Meanwhile, Obama is preparing to prioritize immigration reform on his second-term agenda, a move that would do as much to divide the GOP as it would to score points among Hispanic voters. It would threaten to engulf the GOP in a heated internal debate that would make the fiscal-cliff arguments seem like child’s play. Immigration sparked the beginning of the Republican rebellion from George W. Bush, well before the tea party emerged as a GOP force. And the wave of tea party-aligned freshmen, most representing homogeneous districts, aren’t at all inclined to embrace positions they once railed against. Most Republican strategists believe that, without a jump in support from the growing Hispanic population, the GOP could become a permanent minority party—and immigration reform is the ticket to win them over. But they would acknowledge that quickly adding more Hispanics to the voter rolls could further damage the Republican party’s long-term standing as well. Conservative talker Sean Hannity, the day after the 2012 election, reversed course and came out for some version of comprehensive immigration reform; the next day on his radio show, Rush Limbaugh doubled down on his opposition.
All these policy divides have already cropped up in the political arena, and could easily intensify.

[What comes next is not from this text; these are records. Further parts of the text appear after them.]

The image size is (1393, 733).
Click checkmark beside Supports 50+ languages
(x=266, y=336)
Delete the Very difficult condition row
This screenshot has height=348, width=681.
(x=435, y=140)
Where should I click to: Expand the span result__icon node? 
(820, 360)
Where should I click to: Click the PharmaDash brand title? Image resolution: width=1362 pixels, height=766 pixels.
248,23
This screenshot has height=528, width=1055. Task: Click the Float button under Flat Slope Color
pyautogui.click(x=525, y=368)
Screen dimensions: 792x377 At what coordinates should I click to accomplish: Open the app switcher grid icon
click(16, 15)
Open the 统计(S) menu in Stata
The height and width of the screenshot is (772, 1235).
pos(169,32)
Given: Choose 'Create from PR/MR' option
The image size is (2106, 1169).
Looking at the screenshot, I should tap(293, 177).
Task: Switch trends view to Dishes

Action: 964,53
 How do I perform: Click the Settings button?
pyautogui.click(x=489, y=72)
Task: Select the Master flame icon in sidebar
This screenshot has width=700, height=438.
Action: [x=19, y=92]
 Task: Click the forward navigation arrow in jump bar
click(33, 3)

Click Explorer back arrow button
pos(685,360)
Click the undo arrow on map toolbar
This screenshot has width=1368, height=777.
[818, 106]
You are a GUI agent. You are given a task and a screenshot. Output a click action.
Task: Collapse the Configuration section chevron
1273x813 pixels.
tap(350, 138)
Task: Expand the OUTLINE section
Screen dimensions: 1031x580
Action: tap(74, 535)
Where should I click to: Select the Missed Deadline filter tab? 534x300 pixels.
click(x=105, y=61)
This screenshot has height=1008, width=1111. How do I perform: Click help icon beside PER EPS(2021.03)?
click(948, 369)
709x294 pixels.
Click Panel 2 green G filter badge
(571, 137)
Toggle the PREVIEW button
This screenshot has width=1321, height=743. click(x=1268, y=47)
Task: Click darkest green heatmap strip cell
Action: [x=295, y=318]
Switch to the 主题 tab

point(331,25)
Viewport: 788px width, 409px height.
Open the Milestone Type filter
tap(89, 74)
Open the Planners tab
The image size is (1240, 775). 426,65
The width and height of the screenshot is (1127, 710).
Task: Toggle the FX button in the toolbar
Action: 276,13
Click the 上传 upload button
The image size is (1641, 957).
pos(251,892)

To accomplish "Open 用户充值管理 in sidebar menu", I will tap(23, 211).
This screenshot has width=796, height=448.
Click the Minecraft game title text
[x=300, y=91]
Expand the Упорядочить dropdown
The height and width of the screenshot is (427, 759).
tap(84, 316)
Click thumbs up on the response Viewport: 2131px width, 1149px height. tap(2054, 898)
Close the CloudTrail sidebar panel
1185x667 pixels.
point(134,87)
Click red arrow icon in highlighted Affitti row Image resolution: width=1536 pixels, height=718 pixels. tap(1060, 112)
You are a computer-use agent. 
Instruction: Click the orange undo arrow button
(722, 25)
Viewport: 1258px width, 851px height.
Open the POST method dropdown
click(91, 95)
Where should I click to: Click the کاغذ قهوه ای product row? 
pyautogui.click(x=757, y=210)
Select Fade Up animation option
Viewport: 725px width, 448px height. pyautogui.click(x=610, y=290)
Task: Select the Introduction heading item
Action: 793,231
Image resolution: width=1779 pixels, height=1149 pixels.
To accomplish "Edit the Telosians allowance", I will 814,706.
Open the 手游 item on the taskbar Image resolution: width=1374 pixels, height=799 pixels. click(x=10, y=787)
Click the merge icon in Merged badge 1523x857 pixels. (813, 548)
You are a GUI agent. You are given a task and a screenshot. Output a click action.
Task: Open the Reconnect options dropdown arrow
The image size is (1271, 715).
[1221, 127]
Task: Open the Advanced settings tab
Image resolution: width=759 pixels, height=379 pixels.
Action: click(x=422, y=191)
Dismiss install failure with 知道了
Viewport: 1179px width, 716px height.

The litany of conservatives taking on establishment Republicans in 2010 and 2012 is well-documented. Already in 2013, Virginia Lt. Gov. Bill Bolling is threatening to mount an independent candidacy against Republican Attorney General Ken Cuccinelli in the Virginia governor’s race, a move that would all but doom the GOP’s chances. The Club for Growth wasted no time making noises about a primary challenge after Rep. Shelley Moore Capito entered the West Virginia Senate race, even though the state, long dependent on federal aid, isn’t particularly hospitable to fiscally conservative dogma.
I’ve long been skeptical about the feasibility of a third party, but I’m beginning to entertain the possibility that the GOP could become split apart as these policy debates come to the fore.